Search the material below for the string "word" and list each line that holds it.

§ Data to use:
☆ ☆ ☆
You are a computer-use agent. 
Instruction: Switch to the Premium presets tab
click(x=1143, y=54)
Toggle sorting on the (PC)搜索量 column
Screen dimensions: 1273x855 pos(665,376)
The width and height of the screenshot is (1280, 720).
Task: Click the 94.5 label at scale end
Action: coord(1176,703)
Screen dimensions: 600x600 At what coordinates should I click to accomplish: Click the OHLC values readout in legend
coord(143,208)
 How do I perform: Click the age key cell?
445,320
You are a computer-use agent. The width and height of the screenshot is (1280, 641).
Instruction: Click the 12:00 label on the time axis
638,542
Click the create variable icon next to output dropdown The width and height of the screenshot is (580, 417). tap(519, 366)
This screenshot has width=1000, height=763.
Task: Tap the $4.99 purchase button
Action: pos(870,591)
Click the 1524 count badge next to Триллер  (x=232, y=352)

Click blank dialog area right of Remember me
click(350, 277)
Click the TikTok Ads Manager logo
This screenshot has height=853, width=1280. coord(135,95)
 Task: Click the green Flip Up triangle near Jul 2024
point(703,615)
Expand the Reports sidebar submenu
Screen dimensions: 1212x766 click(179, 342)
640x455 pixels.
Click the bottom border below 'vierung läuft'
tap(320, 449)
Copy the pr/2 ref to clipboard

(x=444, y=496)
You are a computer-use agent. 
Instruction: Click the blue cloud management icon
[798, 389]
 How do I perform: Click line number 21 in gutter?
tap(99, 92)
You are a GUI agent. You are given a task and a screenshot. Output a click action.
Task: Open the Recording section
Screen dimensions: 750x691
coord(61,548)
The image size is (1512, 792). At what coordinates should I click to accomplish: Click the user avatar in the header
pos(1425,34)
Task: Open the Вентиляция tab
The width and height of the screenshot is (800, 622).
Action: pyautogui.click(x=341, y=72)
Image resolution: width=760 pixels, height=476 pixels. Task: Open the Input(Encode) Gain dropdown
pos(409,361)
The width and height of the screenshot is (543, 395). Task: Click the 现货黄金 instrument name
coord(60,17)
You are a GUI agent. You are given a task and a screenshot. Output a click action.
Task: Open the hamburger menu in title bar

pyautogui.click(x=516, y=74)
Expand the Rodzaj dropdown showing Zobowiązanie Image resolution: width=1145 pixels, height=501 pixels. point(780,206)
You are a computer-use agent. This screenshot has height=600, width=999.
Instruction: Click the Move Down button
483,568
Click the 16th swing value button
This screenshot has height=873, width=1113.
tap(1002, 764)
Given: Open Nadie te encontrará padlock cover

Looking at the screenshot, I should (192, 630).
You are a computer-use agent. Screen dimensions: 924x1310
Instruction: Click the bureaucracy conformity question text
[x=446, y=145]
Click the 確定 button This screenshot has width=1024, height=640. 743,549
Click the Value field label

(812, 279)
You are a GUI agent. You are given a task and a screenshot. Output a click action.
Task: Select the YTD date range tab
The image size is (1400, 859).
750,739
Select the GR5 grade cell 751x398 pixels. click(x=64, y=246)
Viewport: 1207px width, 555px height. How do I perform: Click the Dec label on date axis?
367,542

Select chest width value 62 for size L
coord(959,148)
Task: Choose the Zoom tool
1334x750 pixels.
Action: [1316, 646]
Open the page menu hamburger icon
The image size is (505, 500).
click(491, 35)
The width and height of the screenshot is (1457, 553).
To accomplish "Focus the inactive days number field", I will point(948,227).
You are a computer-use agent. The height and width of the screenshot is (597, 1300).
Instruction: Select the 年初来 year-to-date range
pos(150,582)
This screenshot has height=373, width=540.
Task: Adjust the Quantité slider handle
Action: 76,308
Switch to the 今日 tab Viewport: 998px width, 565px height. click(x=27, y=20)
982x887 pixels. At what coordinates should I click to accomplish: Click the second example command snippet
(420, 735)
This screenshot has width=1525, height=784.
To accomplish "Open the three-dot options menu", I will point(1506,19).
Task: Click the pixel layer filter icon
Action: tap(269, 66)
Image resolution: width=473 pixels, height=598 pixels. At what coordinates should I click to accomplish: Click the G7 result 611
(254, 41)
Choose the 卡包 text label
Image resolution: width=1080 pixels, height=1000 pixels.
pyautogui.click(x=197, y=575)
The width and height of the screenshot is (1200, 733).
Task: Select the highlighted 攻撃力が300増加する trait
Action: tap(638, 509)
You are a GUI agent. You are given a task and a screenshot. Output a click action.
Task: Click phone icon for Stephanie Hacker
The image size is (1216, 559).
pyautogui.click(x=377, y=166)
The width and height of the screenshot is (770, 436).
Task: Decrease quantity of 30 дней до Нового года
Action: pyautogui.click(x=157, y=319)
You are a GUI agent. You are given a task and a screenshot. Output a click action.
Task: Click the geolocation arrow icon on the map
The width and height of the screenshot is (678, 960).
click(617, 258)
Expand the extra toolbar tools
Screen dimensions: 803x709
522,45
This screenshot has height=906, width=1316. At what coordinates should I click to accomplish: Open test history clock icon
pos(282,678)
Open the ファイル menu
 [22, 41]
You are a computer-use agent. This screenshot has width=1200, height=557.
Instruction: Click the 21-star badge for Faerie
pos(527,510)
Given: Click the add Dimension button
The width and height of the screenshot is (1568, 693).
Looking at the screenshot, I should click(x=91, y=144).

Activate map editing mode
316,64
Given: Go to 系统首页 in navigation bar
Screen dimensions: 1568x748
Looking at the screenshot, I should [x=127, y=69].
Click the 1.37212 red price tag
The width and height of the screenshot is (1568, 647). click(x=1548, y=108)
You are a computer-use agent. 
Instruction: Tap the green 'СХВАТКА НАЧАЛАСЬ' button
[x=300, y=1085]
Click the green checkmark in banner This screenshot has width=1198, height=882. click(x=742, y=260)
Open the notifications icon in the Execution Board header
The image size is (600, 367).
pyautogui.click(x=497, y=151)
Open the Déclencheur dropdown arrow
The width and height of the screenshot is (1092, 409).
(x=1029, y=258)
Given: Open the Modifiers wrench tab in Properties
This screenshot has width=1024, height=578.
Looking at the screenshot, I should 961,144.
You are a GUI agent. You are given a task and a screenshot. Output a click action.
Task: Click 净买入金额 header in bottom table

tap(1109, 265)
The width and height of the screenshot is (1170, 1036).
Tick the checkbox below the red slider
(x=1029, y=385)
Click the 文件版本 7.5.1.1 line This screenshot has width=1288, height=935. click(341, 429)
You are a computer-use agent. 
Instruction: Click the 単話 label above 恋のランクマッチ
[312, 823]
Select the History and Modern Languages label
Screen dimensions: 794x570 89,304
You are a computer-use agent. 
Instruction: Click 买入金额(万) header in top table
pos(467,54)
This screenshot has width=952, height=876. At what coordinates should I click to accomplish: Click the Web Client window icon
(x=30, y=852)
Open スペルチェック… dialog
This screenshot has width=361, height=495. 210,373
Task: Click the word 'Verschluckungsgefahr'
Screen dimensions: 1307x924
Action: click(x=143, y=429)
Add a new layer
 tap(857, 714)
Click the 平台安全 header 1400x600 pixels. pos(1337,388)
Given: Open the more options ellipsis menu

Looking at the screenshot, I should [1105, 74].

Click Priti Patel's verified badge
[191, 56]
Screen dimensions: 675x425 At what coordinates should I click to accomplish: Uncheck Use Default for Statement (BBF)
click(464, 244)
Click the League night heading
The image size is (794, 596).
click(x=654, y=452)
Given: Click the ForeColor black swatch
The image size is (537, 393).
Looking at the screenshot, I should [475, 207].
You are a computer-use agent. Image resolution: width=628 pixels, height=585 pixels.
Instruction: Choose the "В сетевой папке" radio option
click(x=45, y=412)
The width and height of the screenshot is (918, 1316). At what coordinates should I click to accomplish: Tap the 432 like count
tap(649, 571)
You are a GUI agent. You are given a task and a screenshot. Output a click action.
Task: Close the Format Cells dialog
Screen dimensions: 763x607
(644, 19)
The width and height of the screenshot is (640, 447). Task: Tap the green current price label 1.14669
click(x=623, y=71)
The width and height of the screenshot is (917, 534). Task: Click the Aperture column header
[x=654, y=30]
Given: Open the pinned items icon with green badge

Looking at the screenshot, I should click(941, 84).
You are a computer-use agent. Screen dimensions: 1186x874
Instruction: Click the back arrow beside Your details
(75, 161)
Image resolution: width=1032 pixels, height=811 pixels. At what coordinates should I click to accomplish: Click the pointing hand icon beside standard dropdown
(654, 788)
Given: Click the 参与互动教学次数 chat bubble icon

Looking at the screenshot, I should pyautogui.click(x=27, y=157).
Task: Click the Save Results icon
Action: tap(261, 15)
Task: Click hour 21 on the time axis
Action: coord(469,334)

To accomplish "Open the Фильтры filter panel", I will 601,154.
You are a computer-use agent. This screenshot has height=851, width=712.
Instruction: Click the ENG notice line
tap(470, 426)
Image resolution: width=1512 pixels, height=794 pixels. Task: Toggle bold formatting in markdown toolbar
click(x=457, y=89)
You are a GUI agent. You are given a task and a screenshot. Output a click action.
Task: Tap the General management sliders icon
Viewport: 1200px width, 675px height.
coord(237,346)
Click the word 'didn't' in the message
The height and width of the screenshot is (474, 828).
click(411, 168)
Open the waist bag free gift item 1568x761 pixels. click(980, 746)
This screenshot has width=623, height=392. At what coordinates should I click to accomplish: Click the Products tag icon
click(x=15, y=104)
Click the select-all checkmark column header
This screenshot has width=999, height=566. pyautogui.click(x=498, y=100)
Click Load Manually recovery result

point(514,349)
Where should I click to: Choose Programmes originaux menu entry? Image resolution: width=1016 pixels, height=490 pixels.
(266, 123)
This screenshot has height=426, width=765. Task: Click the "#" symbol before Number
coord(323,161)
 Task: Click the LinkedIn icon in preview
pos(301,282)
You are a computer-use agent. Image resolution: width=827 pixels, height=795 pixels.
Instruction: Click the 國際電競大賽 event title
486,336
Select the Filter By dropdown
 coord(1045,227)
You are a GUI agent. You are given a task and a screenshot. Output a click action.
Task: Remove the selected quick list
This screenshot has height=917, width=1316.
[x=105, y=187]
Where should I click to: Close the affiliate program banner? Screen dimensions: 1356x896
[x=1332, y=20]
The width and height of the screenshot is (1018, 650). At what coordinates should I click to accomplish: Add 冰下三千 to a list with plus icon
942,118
☆ ☆ ☆
§ Your solution:
Task: Click the word 'Verschluckungsgefahr'
Click the word 'didn't' in the message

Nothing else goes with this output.